Reminiscing the beginning of 20 years of practice

posted: by: Dr. Kimberly McClure Brinton Tags: "Clinic Specials" "News" 

On April 2, we started our 20th year of our mixed animal practice. We kicked off with a celebration of doughnuts that were decorated by one of our clients with paw and hoof prints, coffee for our clients and a really cute yard card, just letting our clients know that we are celebrating our 20th anniversary.

The response was fantastic and even clients from practices where I worked at before I started my own practice have reached out. It has been the beginning of a wonderful trip down Memory Lane.

When I think back on how things have changed in 20 years of practice, I think I have to reflect on my first year out,  my first job,  and how much that has shaped me into the veterinarian I am today.

My first job started as a terminal preceptorship. At Auburn we spent our last 10 weeks of our fourth year of veterinary school, working in a practice, under supervision. I picked a predominately farm animal practice in the middle of nowhere, Georgia.

I was the first female veterinarian in the county and a Yankee. To boot, I drove a great big blue dodge truck and had to carry a milk crate, as a step stool, to help me get into the unit that housed all the equipment in the back of the truck. Most of the clients were good, open, and friendly. It was a heavy Mennonite population.

This was before cell phones- there was a CB radio in my truck, but no one on the other end if I was lost on a dirt road in the middle of the night…If we wanted blood work results sooner than a week (samples mailed by snail mail, no daily pickups from a laboratory) we actually went to the local hospital and they would run it for us. Today we get a daily pick up from the lab and results almost instantaneously when we run samples on our in house machines.

I learned a lot about dealing with people, being open and holding my tongue in some cases that first year. As I said most clients were very accepting, although I did have a few that did not want any part of a female veterinarian on the farm.
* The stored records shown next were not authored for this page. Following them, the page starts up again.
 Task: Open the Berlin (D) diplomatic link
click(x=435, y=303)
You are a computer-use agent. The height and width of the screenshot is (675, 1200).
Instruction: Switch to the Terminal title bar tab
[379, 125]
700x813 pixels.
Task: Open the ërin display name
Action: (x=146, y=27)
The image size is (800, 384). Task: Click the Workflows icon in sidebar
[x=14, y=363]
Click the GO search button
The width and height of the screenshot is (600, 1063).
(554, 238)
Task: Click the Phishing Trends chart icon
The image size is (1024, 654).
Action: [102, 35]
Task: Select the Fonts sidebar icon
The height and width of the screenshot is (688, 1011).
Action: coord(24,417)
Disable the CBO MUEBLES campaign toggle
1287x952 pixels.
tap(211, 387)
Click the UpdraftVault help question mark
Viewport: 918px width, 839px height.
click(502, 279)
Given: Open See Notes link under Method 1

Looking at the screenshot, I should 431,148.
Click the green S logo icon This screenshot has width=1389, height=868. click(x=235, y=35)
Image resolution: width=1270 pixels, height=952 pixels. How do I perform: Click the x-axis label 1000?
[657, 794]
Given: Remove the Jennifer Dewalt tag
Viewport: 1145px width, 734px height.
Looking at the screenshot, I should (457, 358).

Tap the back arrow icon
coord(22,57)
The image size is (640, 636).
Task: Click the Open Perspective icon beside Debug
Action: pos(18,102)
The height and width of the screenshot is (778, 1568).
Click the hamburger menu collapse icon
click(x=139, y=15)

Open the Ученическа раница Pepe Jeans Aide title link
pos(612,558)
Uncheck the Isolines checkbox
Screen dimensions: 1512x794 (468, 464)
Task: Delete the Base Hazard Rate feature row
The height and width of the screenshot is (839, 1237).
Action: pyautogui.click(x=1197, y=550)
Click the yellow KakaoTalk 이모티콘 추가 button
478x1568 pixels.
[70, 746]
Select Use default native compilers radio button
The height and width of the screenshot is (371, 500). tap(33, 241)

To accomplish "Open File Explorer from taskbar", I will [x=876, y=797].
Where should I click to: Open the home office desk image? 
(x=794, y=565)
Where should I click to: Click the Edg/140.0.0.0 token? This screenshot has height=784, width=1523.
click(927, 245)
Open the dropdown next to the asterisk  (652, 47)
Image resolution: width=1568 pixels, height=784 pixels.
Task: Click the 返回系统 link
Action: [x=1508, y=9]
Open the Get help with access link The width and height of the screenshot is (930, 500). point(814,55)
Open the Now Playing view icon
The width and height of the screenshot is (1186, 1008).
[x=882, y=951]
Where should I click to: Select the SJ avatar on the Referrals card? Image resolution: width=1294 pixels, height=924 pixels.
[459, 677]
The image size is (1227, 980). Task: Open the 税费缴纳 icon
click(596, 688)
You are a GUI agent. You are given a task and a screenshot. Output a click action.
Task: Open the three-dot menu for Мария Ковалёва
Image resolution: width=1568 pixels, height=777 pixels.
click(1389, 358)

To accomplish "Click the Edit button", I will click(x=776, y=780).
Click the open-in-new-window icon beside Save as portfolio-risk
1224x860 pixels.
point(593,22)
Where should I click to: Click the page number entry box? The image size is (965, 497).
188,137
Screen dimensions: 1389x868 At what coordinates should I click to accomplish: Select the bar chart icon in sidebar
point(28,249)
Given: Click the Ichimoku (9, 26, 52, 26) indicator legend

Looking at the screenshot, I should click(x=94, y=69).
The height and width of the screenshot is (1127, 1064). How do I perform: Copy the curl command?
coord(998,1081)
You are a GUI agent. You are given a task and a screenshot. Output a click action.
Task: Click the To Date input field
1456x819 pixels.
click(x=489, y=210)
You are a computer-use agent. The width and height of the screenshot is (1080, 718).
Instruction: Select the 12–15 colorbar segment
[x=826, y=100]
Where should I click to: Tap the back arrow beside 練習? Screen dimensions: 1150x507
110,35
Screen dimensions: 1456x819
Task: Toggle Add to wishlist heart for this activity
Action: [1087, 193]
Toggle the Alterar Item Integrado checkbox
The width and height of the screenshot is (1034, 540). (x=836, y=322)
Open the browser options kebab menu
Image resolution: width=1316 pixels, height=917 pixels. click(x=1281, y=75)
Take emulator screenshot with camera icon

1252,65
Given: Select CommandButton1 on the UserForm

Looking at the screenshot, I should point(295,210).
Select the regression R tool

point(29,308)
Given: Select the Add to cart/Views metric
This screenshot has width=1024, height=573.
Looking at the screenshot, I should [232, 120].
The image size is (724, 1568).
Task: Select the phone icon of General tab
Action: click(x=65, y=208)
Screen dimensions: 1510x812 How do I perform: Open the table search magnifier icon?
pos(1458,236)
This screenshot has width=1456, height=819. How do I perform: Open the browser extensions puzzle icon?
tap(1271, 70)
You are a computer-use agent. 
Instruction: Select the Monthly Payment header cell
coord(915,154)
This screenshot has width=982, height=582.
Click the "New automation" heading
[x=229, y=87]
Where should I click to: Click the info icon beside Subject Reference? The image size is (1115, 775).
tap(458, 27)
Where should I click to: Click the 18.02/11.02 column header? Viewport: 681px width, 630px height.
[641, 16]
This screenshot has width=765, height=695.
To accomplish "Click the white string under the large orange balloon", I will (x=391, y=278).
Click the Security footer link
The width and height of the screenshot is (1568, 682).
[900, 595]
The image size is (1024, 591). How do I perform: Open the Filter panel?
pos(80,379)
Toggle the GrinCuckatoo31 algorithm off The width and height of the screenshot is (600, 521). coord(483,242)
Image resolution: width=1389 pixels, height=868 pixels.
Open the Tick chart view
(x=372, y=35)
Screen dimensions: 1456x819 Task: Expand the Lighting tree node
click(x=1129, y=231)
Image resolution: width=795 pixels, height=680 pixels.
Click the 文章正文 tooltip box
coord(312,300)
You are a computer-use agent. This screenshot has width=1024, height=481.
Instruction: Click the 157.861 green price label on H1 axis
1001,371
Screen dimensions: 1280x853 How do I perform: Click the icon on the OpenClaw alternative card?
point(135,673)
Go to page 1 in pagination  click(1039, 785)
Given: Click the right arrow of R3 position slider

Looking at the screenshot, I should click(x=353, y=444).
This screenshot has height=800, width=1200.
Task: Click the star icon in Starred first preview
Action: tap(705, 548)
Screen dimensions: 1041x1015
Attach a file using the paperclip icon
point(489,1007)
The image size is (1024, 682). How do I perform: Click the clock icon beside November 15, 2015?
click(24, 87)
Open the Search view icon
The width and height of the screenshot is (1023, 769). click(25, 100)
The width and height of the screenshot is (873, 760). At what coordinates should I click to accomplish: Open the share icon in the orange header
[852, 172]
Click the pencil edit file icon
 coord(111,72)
I remember one specific instance I went out to treat a calf that was dying when I got to the farm from coccidia.  It is a parasite that affects young animals, causes suppression of the immune system and can kill them very quickly. This calf died after I treated it, I think before I had even gotten back to the office and that farmer would not let me set foot back on that farm.


Another major memory of that first year was my first Christmas Eve away from home missing my grandmother and my family so much.  My boss had gone out of town for the holiday and I had the practice all to myself, having been out of school for only about 6 months. I went to work on a herd of beef cows for a gentleman farmer who he really didn't know how to work a chute or move cows, so I had gotten into the pasture to herd the cows into a crowded area to get them into the chute. I accidentally got between the cow and her calf and she came at me full speed, got me on the ground and was pawing me, beating me with her head while I was crawling across the pasture to the fence I could climb up on. The farmer had no idea how to help me as I pleaded with him to just get her off me. I got myself out of the pasture, caught my breath, and finished working that herd of cows.

I had another call that day at a Mennonite farm and was on my way to that second call for a cow with a cut on her udder when I got stopped by a female police officer. She asked me if I was okay as I’m sure I looked a little rough…I told her what had happened, and she replied that this would “just take a minute” and came back with a Christmas gift for me- a ticket…

 It's my first Christmas Eve away from home and now I've gotten a ticket, gotten beaten up by a cow and still had to do another call. But the reward in the next call is that things went smoothly.  As I finished suturing the cut on the cow’s udder, one of the little Mennonite Children came out with a cup of hot chocolate and a piece of lemon pound cake- neither had ever tasted so good.  I think of that child whenever I have lemon pound cake to this day.